GIVEN PROBLEM:
In the document extract on Chase and Enron below, how did the Mourant law firm describe Mahonia Limited in its 1992 formation documents?

DOCUMENT EXTRACT:

CHASE KNOWINGLY ASSISTED ENRON IN DISGUISING THE TRUE CHARACTERISTICS OF THE TRANSACTIONS FOR ENRON'S ACCOUNTING PURPOSES.
- Enron's auditor, Arthur Andersen LLP ("Andersen") developed certain criteria that it used to justify Enron's accounting treatment of the prepay transactions. These criteria included:
Mahonia was not an independent, third-party entity with substantive business operations. Although Mahonia was legally separate from Chase, it was created at the direction of Chase and was completely controlled by Chase. Enron told Chase it needed Mahonia in the transactions for its own accounting reasons. Chase used Mahonia to help Enron achieve its accounting objectives.
- The existence of an independent, third-party entity in the transaction structure -- this entity was supposed to be a "substantive" business with operations independent of the other parties and could not be an SPV sponsored by one of the other parties;
- a true commercial purpose for the transactions and documentation that was "standard" for commodity trades; and
- actual risk for the parties related to fluctuations in the price of the commodity.
When the first Mahonia entity, Mahonia Limited, was formed in 1992, the Mourant law firm described it in formation documents as a "finance company." Subsequently, in formation documents for Mahonia Natural Gas Limited, filed in 2000, Mourant represented that Mahonia's purpose was "to assist in transactions arranged by Chase Bank" and explained further:
[Mahonia] will be invited from time to time to enter into arrangements that will assist the Chase Manhattan Bank in providing finance for major US Oil and Gas companies. The arrangements in each case will involve [Mahonia] entering into a Forward Purchase Contract with a US Oil or Gas company . . . [Mahonia] will also at the same time enter into a Forward Sale Contract with Chase . . . The overall effect of these arrangements will be that Chase will be providing finance to the relevant US Oil or Gas company on the security of the inventory of Oil or Gas but without [Mahonia] taking any exposure to the Oil and Gas market.
(Emphasis added.) (The words Natural Gas Limited were specifically added to the name of the new Mahonia entity to make it sound like a substantive commodities trading company.)
Mahonia had no business operations other than to facilitate Chase's accounting-driven transactions with its clients. In fact, it had no employees and no offices. Mourant employees performed limited administrative functions on its behalf. Chase employees performed all substantive functions (i.e., negotiating with Enron, drafting contracts, and handling payments). For example, a Company Formation Questionnaire that was prepared by Mourant in December 2000 for filing with the Jersey regulatory authority was sent to a Chase in-house lawyer for his "approval and signature" and listed two Chase employees as the contact persons for Mahonia.

PROVIDED MATERIAL:
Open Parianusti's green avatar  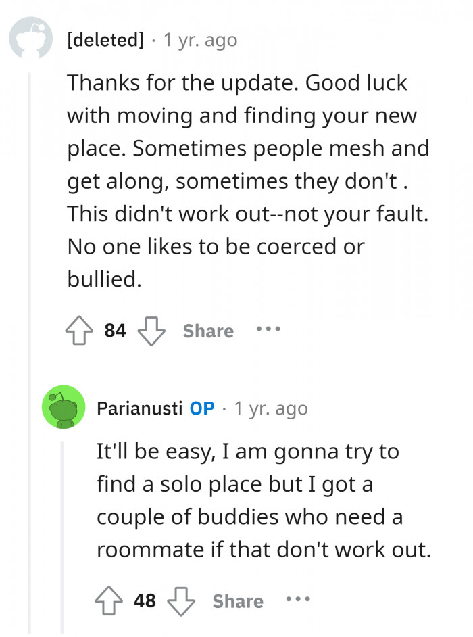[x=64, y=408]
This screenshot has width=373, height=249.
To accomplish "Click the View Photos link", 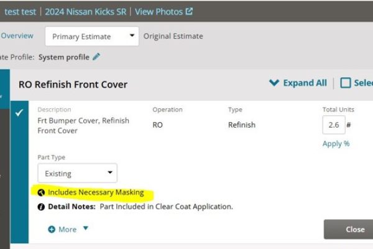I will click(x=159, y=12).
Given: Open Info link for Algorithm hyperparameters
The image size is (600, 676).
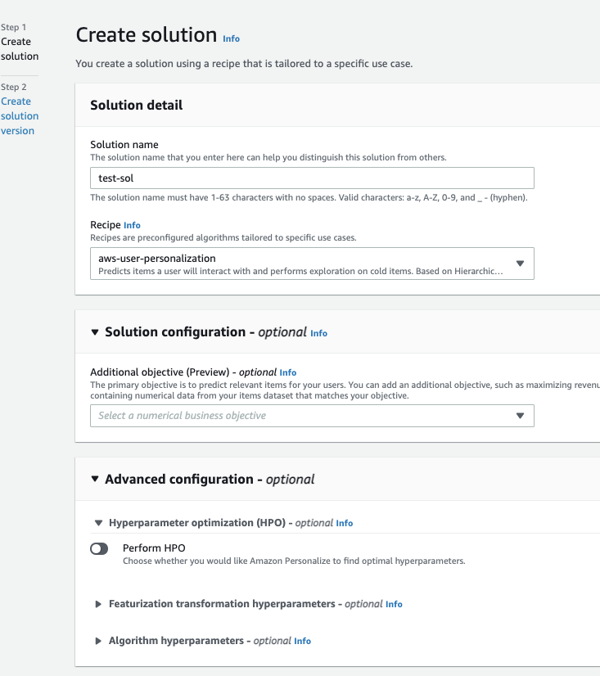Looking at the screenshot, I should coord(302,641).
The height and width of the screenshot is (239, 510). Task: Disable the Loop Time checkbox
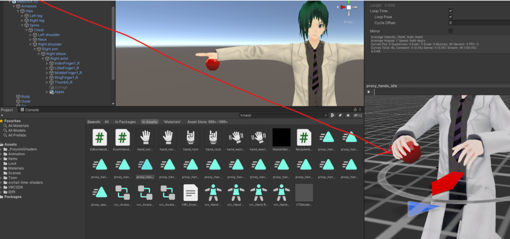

REPLY TO THE TASK:
As a "finance company."